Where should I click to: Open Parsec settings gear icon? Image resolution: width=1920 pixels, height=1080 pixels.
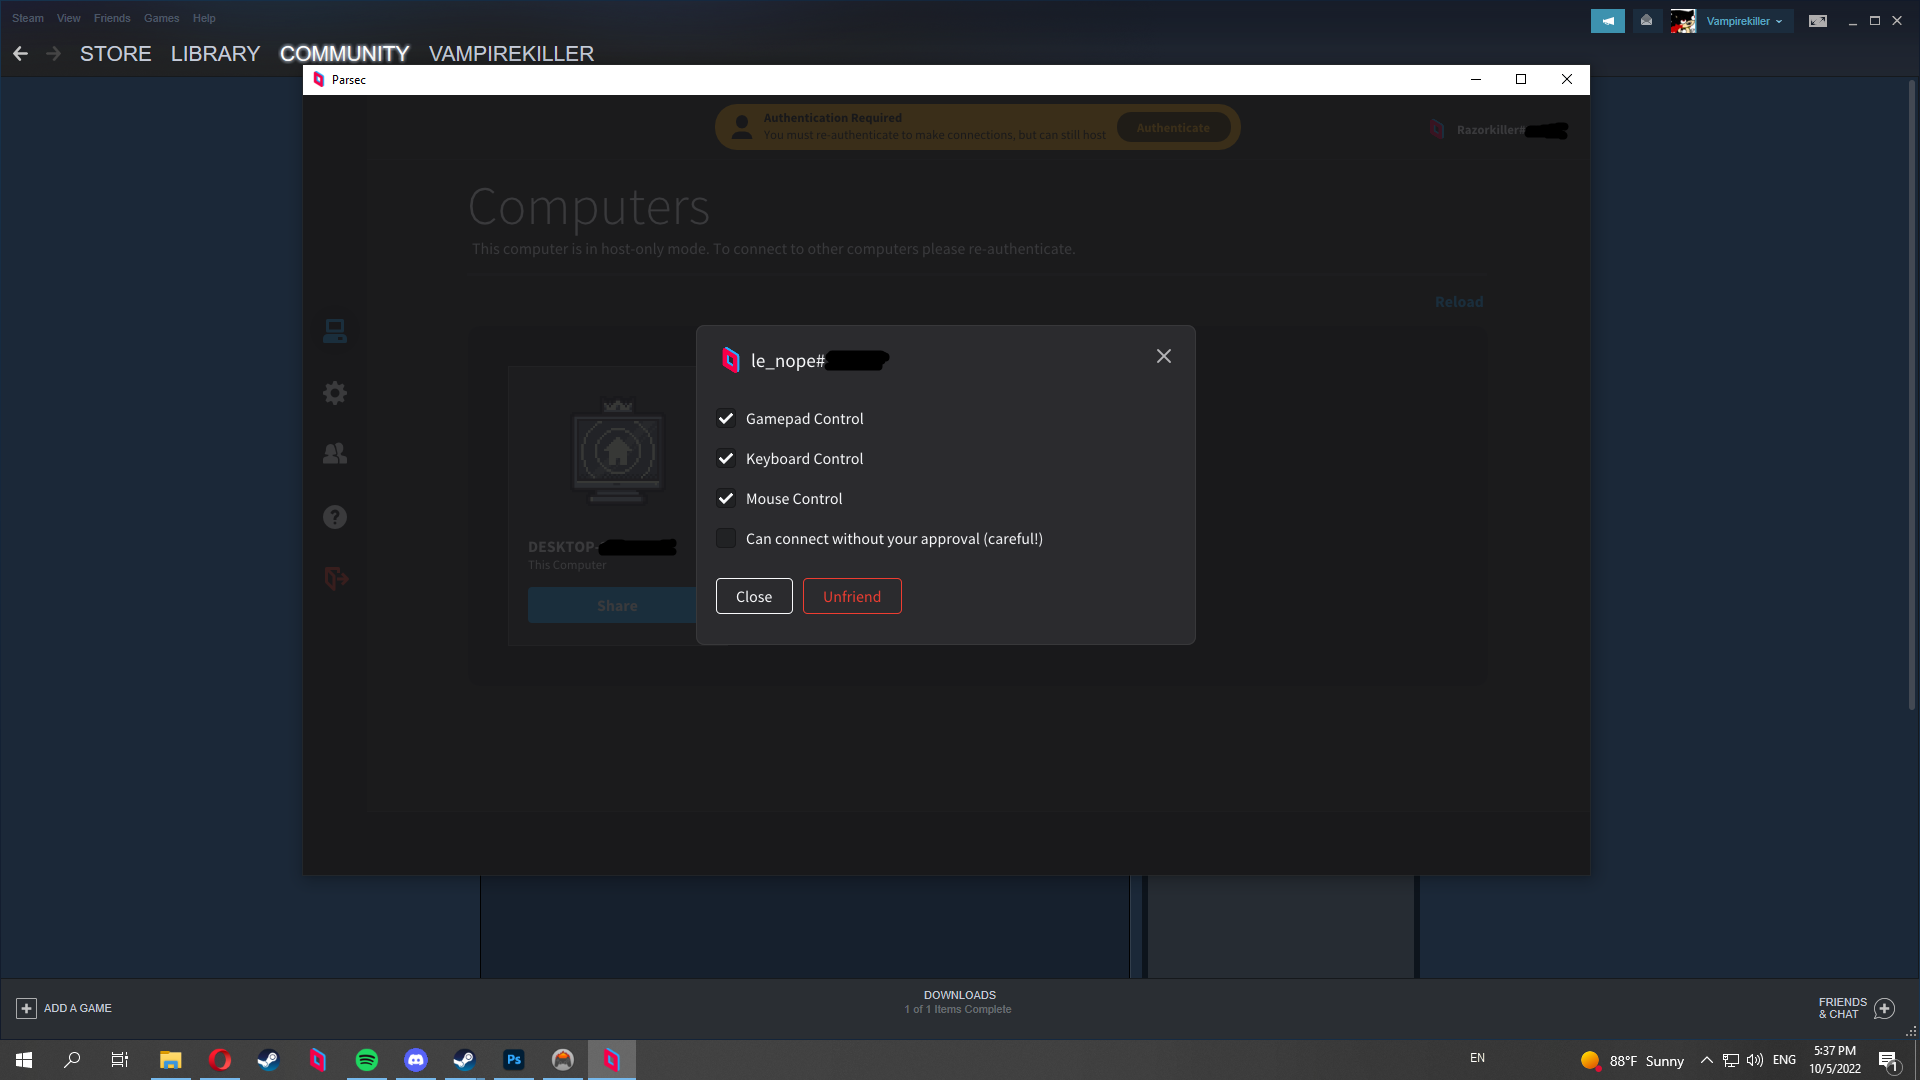[335, 393]
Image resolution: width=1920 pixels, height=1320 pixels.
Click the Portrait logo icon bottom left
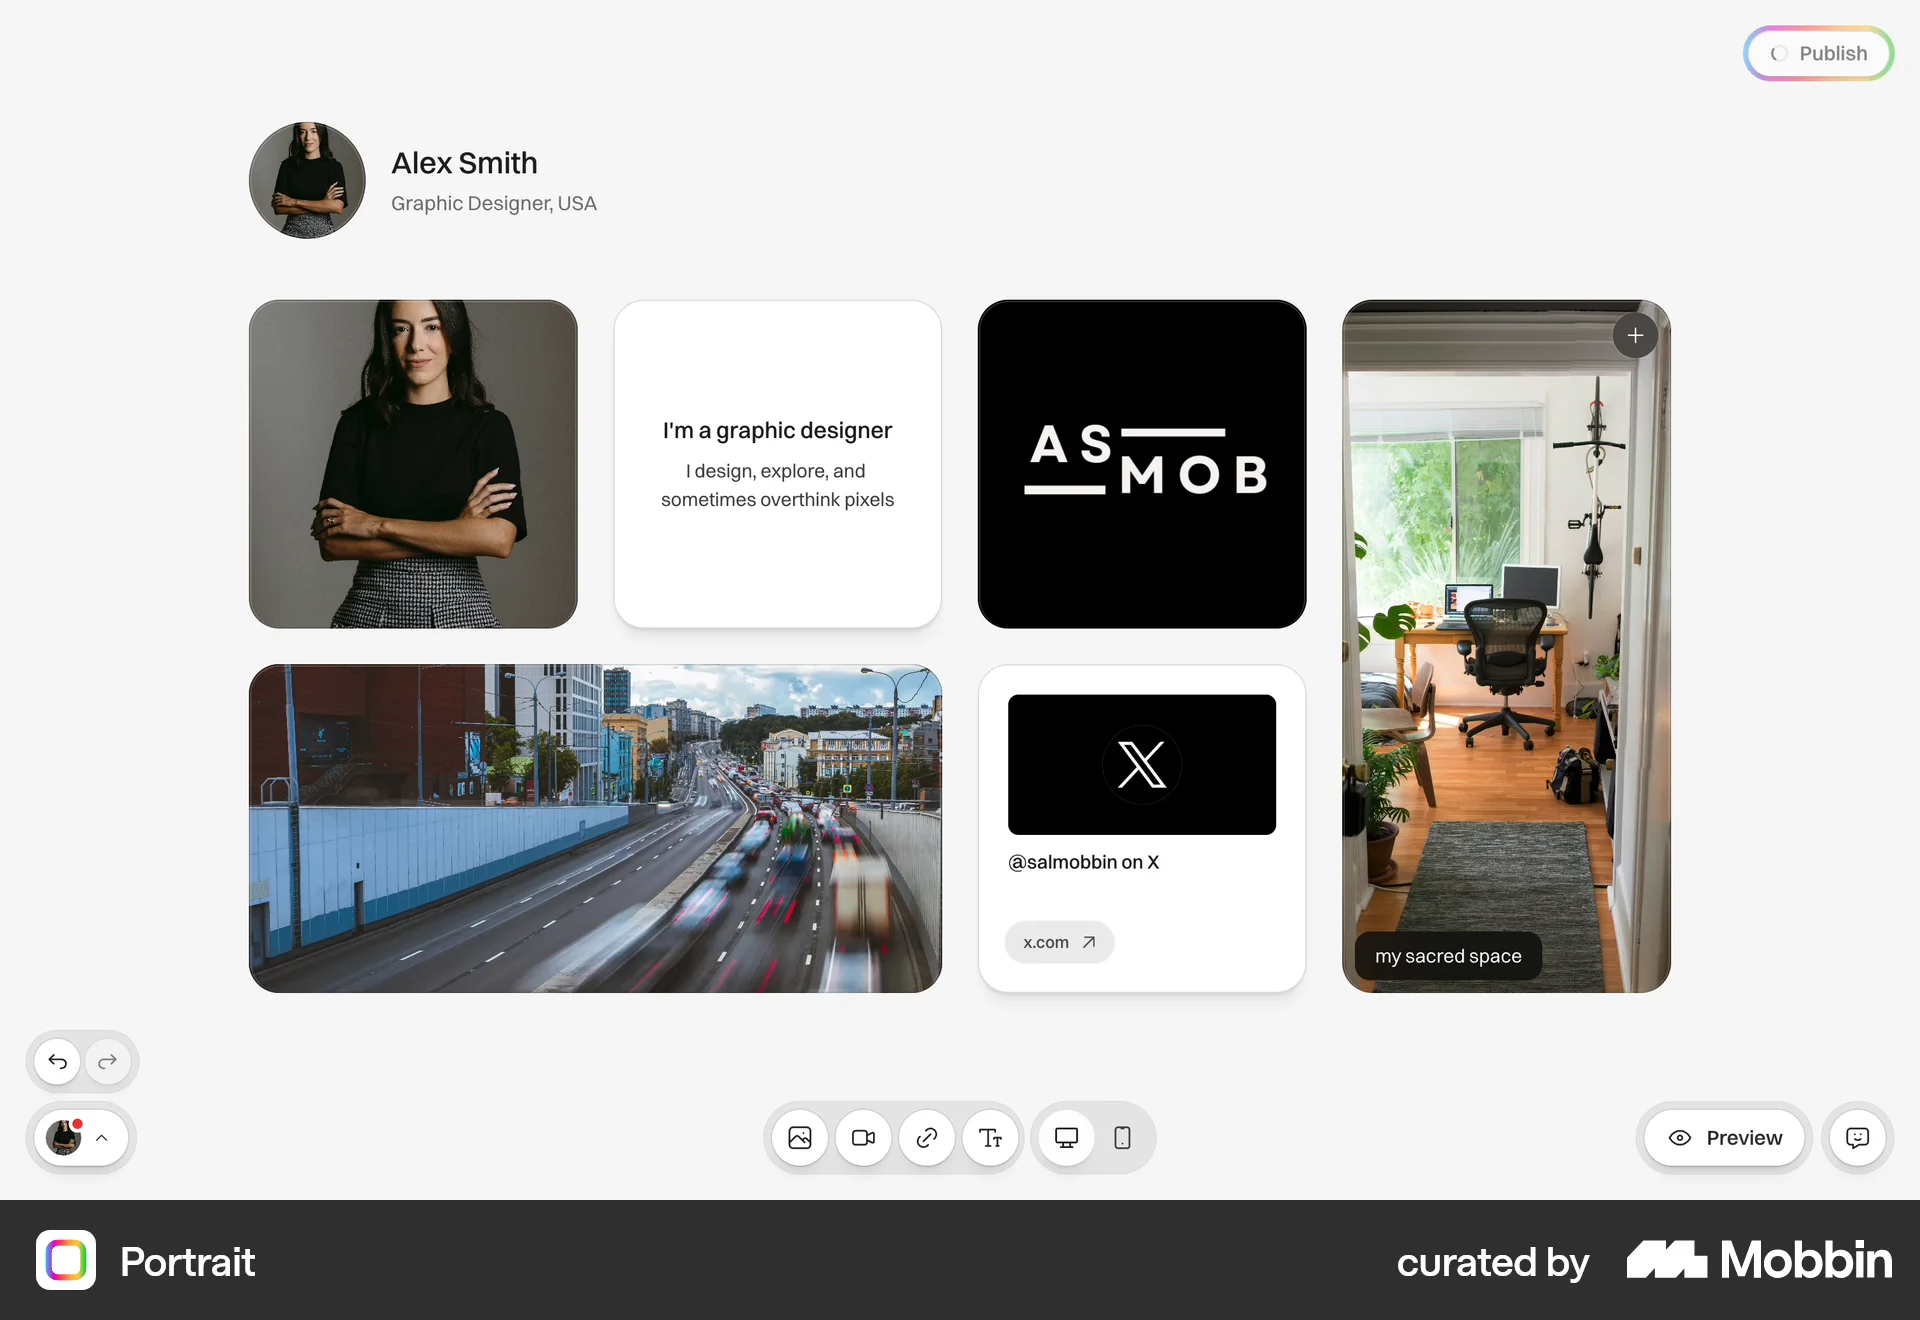pyautogui.click(x=65, y=1261)
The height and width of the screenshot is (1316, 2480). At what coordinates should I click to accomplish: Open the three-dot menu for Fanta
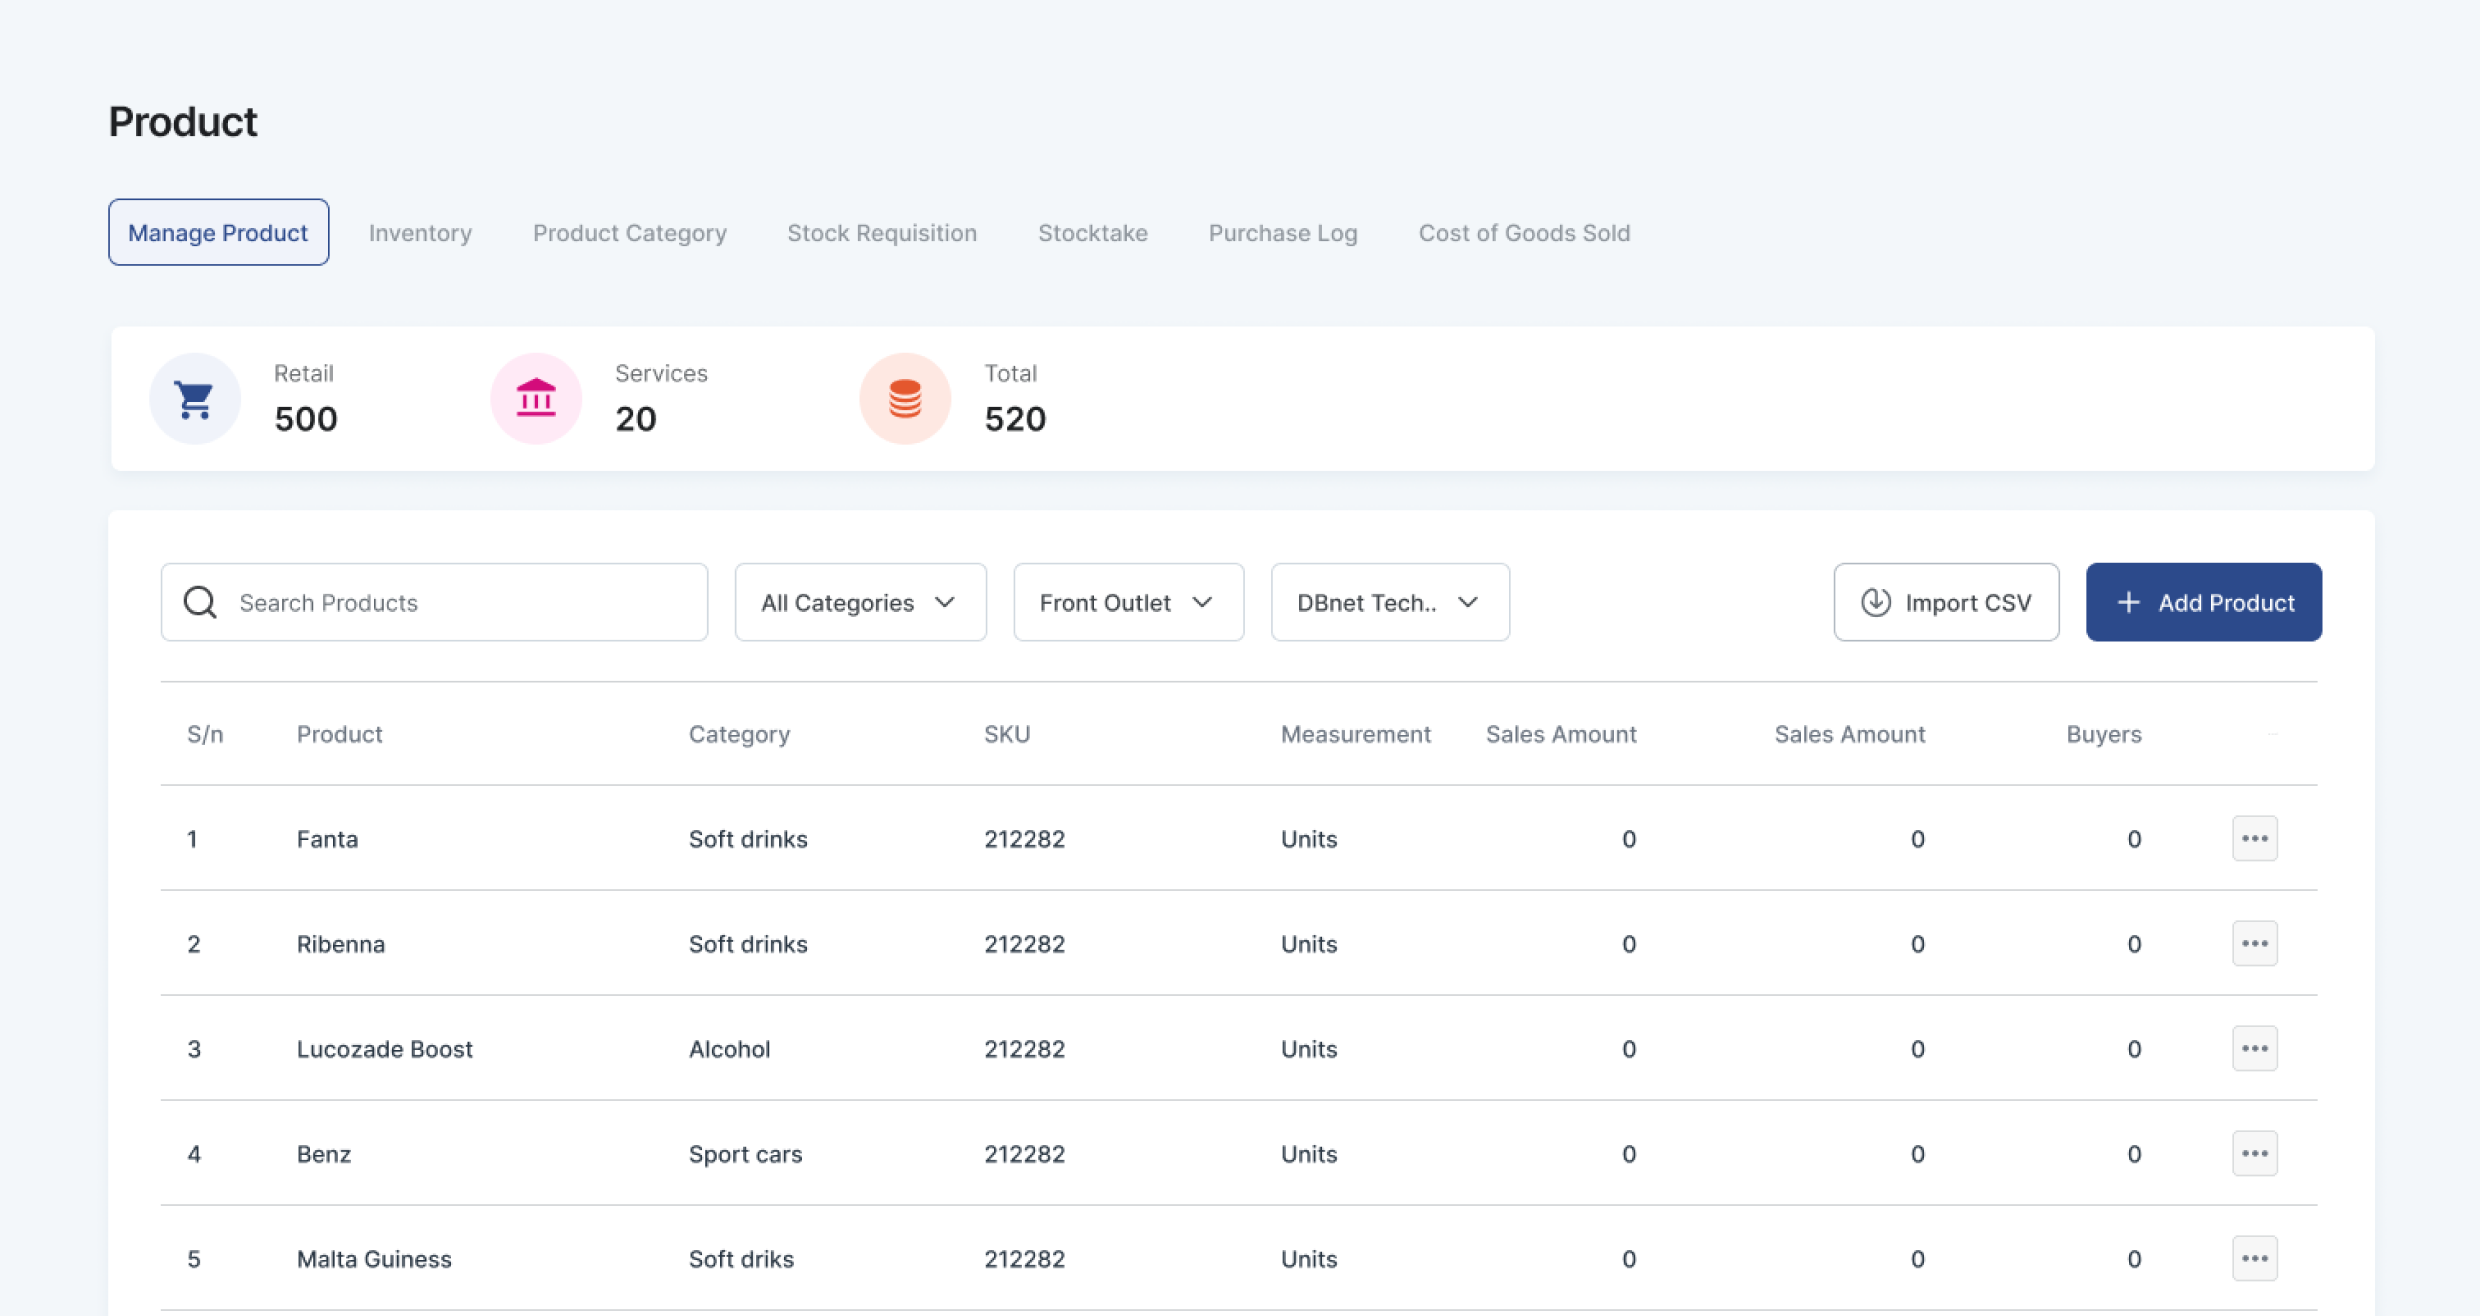[2254, 838]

· · · · ·

* PROBLEM TO WORK ON *
Take the records above from the line with "Click the Portrait logo icon bottom left" down to their last line and please copy those lines exactly, without the pictures.

* RESULT OF THE TASK *
Click the Portrait logo icon bottom left
pyautogui.click(x=65, y=1261)
The height and width of the screenshot is (1316, 2480). At what coordinates should I click to accomplish: Open the three-dot menu for Fanta
[2254, 838]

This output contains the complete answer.